Weizmann students are asking—and answering—tough questions

Features

Date: April 16, 2019
Source: 
Weizmann Direct Vol. 6 Issue 3
L to R: FGS student Omer Karin, Jill Moscowitz of the American Committee, FGS student Daoud Sheban, and hosts Jane and David Fairweather in Washington D.C.

L to R: FGS student Omer Karin, Jill Moscowitz of the American Committee, FGS student Daoud Sheban, and hosts Jane and David Fairweather in Washington D.C.

They are young, smart, and passionate about science.

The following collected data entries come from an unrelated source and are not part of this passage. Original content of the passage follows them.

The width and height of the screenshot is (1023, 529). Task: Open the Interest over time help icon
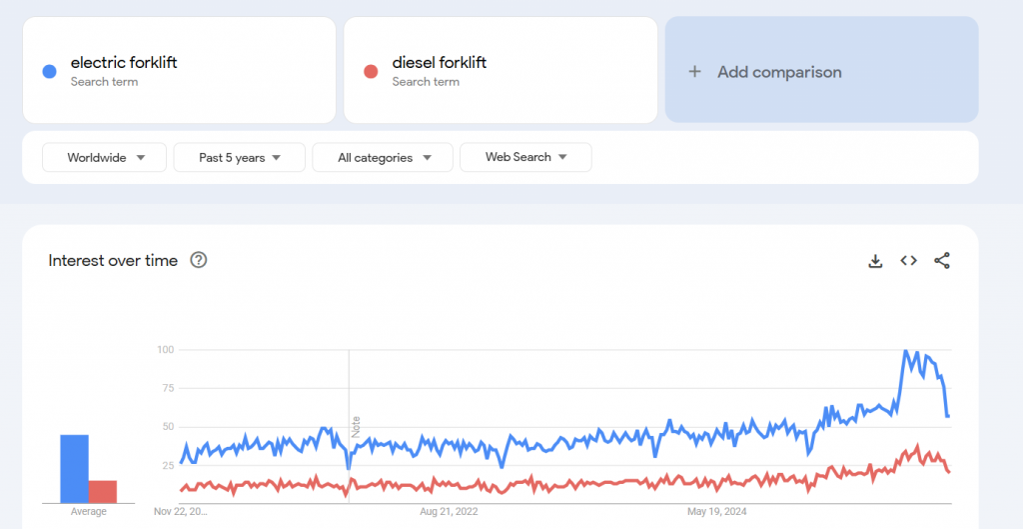coord(199,260)
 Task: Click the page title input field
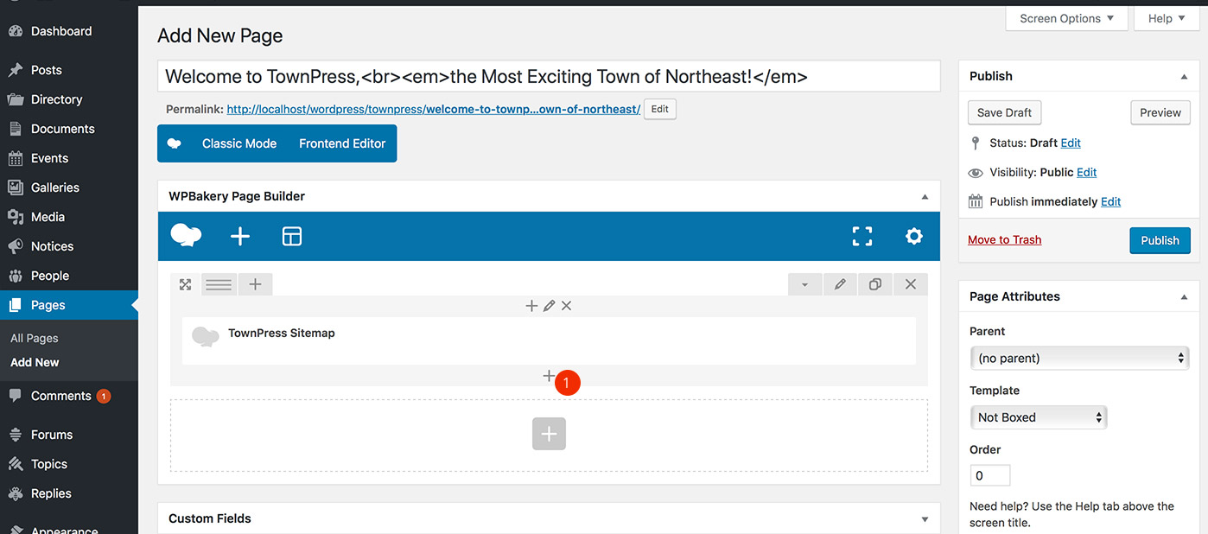[549, 76]
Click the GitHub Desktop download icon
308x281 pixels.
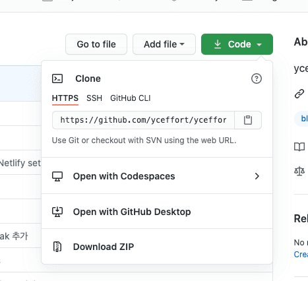tap(57, 212)
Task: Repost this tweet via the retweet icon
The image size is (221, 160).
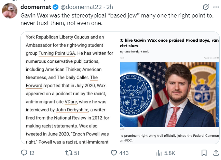Action: pyautogui.click(x=69, y=153)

Weizmann Institute graduate students are the face of Israel’s next generation of scientists, and earlier this month their talents were on display in a whirlwind series of meetings with North American supporters.

Three groups of Feinberg Graduate School doctoral students talked to friends and supporters of the American Committee for the Weizmann Institute of Science on the East Coast and West Coast, and in the Midwest, and friends of Weizmann Canada about their respective research areas. Here’s a taste of the questions—and answers—each is pursuing:

How can olive pits shed light on past climate? Olives aren’t just the quintessential Mediterranean natural snack—they can also offer clues to ancient climates. This is the focus of Yael Ehrlich’s research in the Archaeological Sciences Unit, under Profs. Steve Weiner and Elisabetta Boaretto. Investigating the annual growth—indicated by tree rings—in olive wood, Yael has helped home in on the approximate date of the catastrophic volcanic eruption of Santorini, Greece, which affected the ancient civilizations surrounding the Mediterranean, one of the biggest quandaries in archaeology.

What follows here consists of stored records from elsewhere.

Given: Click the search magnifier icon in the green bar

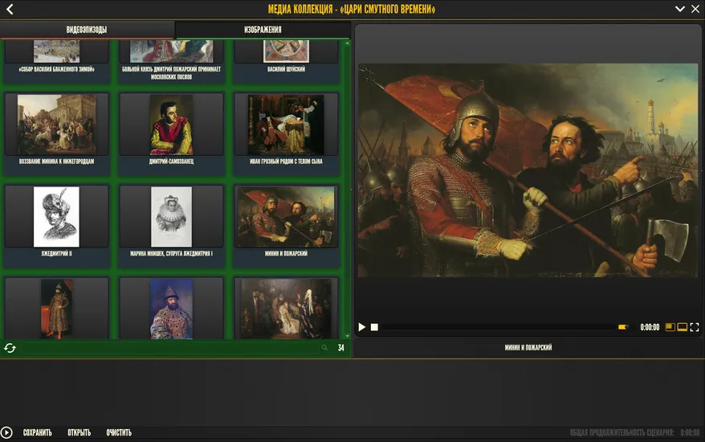Looking at the screenshot, I should pos(324,348).
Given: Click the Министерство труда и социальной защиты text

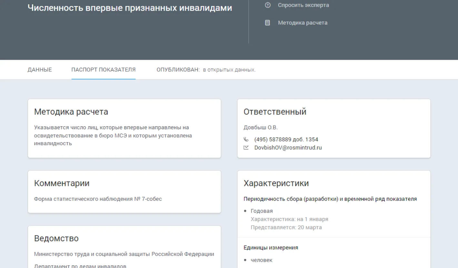Looking at the screenshot, I should [x=124, y=254].
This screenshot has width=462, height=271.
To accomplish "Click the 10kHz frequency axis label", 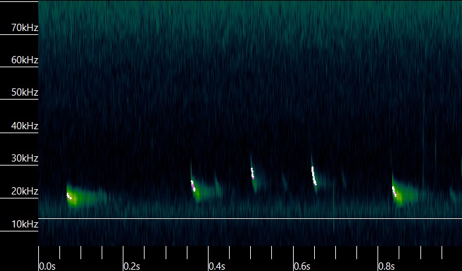I will 24,224.
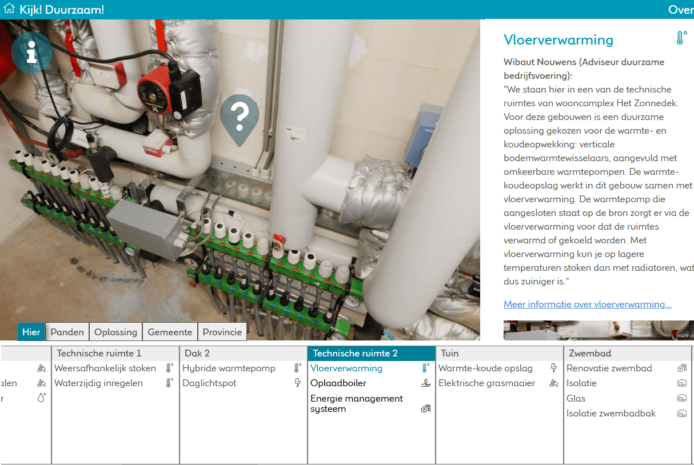
Task: Open the Gemeente tab
Action: point(170,332)
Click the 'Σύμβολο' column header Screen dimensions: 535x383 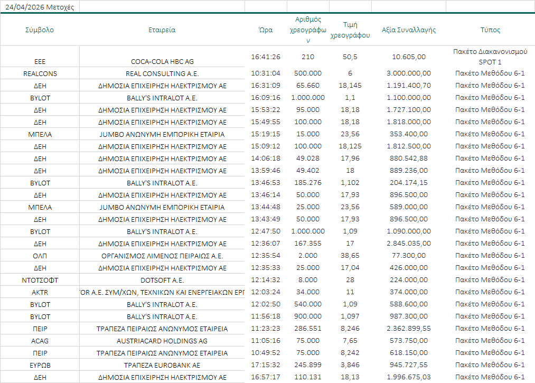[40, 30]
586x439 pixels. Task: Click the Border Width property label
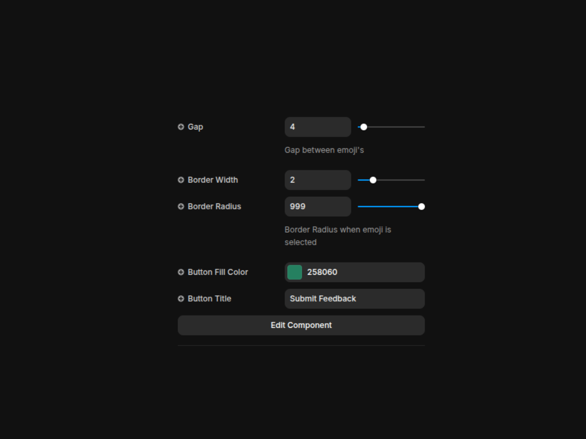[x=213, y=180]
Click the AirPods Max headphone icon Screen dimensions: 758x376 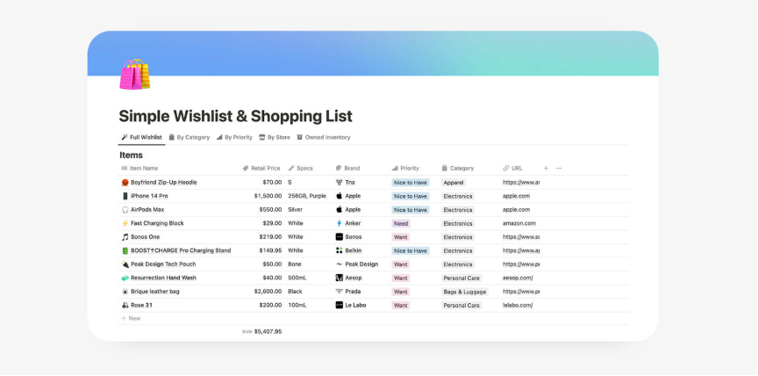(125, 210)

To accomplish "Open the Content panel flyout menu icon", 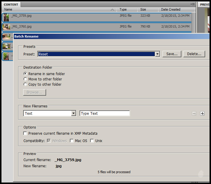I will (193, 4).
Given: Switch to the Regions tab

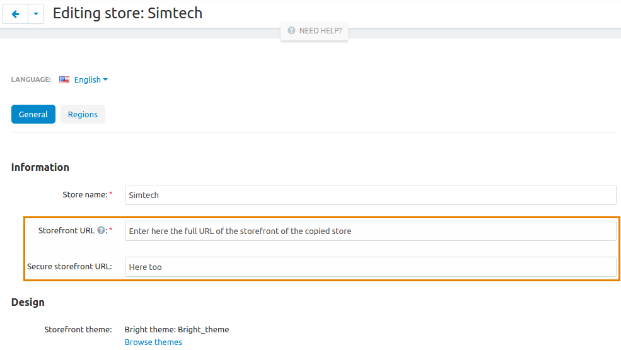Looking at the screenshot, I should click(x=83, y=114).
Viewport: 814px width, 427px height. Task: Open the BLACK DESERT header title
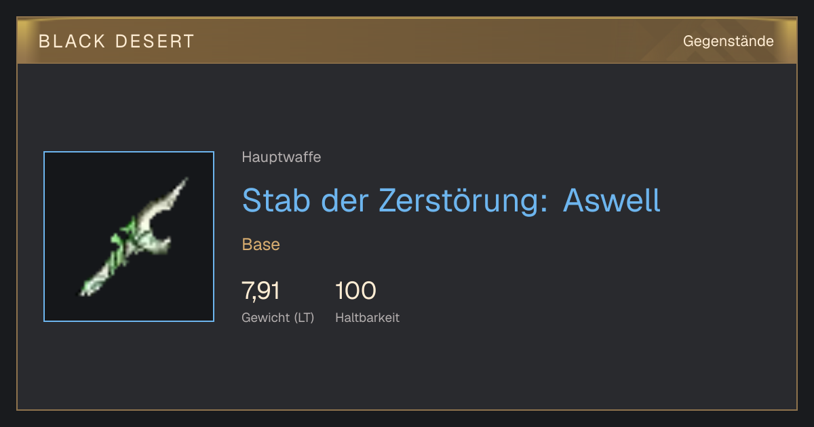pyautogui.click(x=117, y=41)
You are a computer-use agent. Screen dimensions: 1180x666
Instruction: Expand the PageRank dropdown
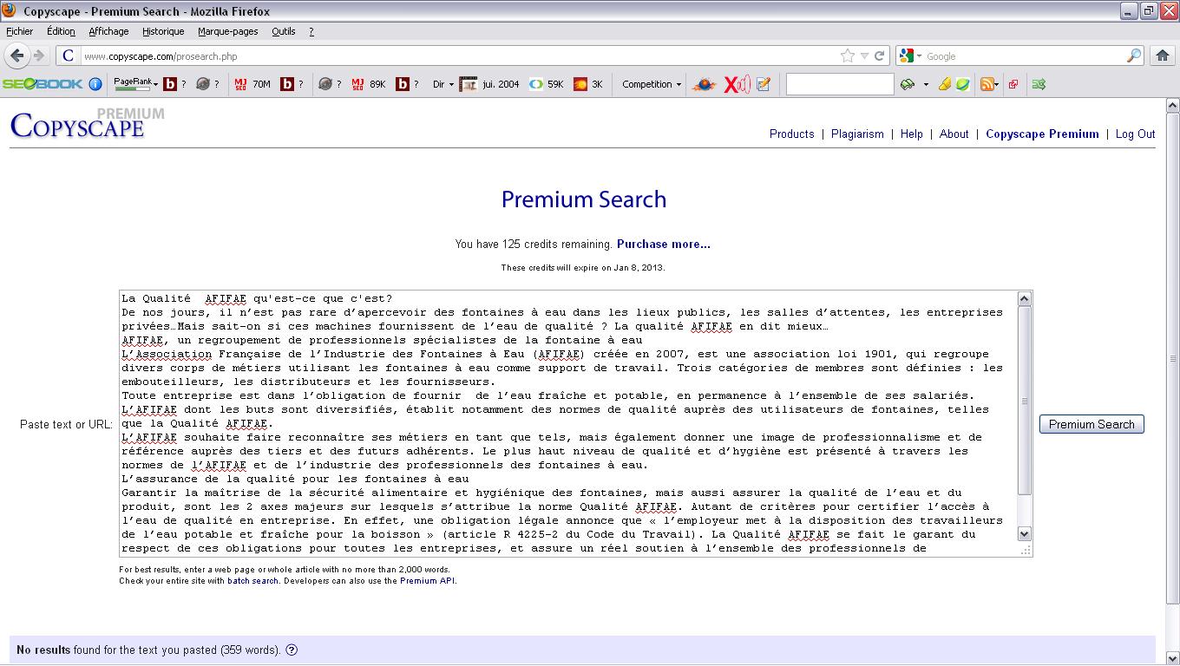coord(136,83)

How does disease risk increase with age? It’s a question that Omer Karin, in the lab of Prof. Uri Alon in the Department of Molecular Cell Biology, is answering by studying senescent cells—cells that have stopped dividing but don’t die, and which tend to accumulate in aging tissues. He’s using a mathematical approach to understanding the dynamics of tissues, and how these dynamics go awry in the case of disease and aging.

Water is naturally dynamic. What can we learn from its movement? Michal Shavit is studying hydrodynamics—the study of the motions of fluids—and how electrons flow like water, under the guidance of Prof. Gregory Falkovich in the Department of Physics of Complex Systems. Though the study of fluids goes back at least to the days of ancient Greece, it still holds one of the greatest and challenging open problems in classical physics—turbulence.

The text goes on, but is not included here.